● TASK MATERIAL
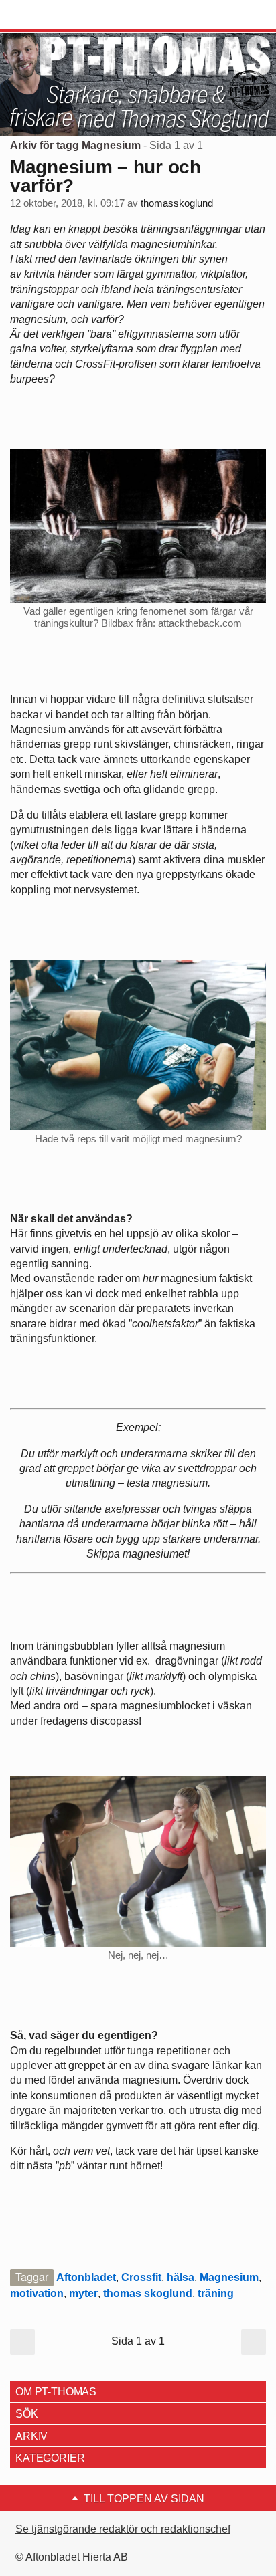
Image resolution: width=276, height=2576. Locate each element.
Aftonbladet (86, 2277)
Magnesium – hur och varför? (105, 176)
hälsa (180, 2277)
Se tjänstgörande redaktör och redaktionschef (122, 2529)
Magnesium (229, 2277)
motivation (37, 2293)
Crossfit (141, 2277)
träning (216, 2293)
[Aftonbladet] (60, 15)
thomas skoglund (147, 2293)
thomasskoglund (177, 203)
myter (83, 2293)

● PROBLEM DESCRIPTION
The answer should hold exactly the lines running from the one with "motivation (37, 2293)" to the final line of the data, both ends counted.

● EXPECTED ANSWER
motivation (37, 2293)
Crossfit (141, 2277)
träning (216, 2293)
[Aftonbladet] (60, 15)
thomas skoglund (147, 2293)
thomasskoglund (177, 203)
myter (83, 2293)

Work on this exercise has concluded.